The increased level of frustration in the city scenario might be due to the driving automation implemented. The city automation occasionally leads to problems with the activation of the system and should only be activated at speeds lower than 30 km/h. This is, however, not the case with the highway automation. High standard deviations of city frustration ratings undermine the possible influence of occasional automation imperfections.
Unexpectedly, no effect was found for the confidence display. A possible explanation is that participants did not understand or trust the confidence symbol. Despite our effort to design an intuitive symbol (including a textual description), two participants explicitly mentioned difficulties understanding the confidence symbol. Instructing the participants on the confidence display or training them in using it might have an impact on the way the system is evaluated.
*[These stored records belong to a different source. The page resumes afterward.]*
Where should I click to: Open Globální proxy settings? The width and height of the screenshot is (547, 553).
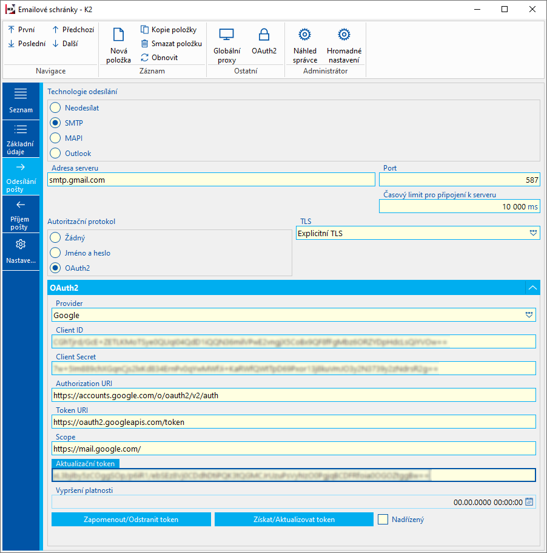[227, 35]
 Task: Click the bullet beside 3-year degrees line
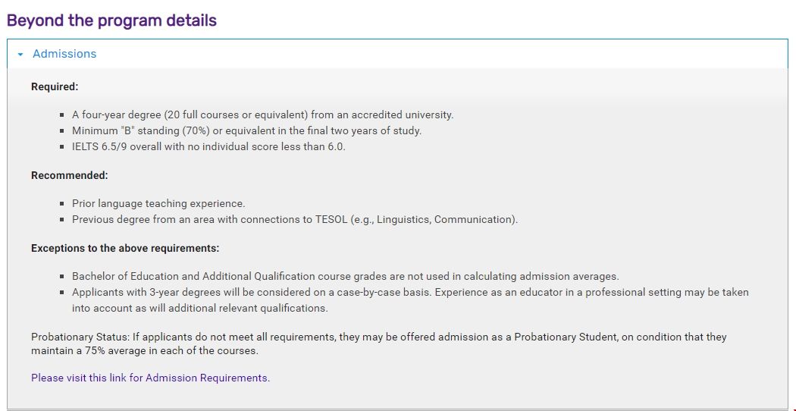[62, 293]
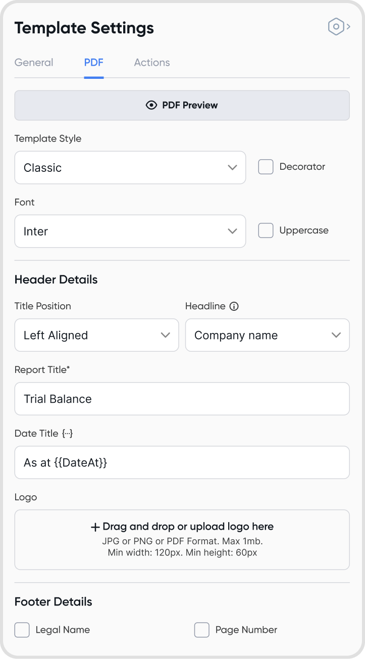Click the hexagon settings icon at top right
The image size is (365, 659).
(x=336, y=27)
Short interaction time and familiarity bias may have favored the familiar baseline concept in this study. However, extensive training does not reflect a naturalistic scenario and was therefore omitted.
Furthermore, half of the participants indicated that they were not aware of all the time leaps, most likely because of the visually distracting NDRA and the small leaps (2–3 min). Those who noted the time leaps were less likely to prefer the confidence display than those who did not, strengthening the rejection of the concept. According to participants, auditory or ambient information could be implemented to raise awareness for the leaps. However, the evaluation of such accentuations will most likely depend on the frequency of time leaps and personal preferences. Depending on the current NDRA, it may also be perceived as rather annoying and thus decrease acceptance [
3]. However, further evaluation could compare an LED-based notification concept with an auditory icon and no accentuation to further investigate this issue.
Moreover, the confidence concept might generate limited benefit for the users, because they can only be sure that there are no time leaps if the confidence display is at 100%. This was the case during 13 out of 17 min of automated driving time (see
Figure 3). Nonetheless, only 19% felt supported in their activity planning by the confidence symbol. In conclusion, this study adds to previous contradictory results of confidence display studies. In some studies, confidence displays achieved no improvements or even some disadvantages [
11,
12,
17]. Moreover, in today’s navigation systems, which suffer the same problem, no confidence is given in the arrival time estimation. Time leaps in the estimated arrival time seem to be accepted.
Future studies might investigate the usefulness of a confidence information when engaging in time critical NDRAs. The chosen activity in this study represented a very common activity. A setting with more time pressure and more motivation to achieve a predefined goal might generate positive effects of a confidence display, as in such a scenario the confidence display might help the user to anticipate whether or not he will be able to finish his NDRA without interruption. This knowledge might have been of no importance in our study, due to the unimportance of the NDRA. If there are positive effects in such cases, the confidence display can for example only be displayed if the user wishes to engage in such activities and desires confidence information to improve NDRA planning.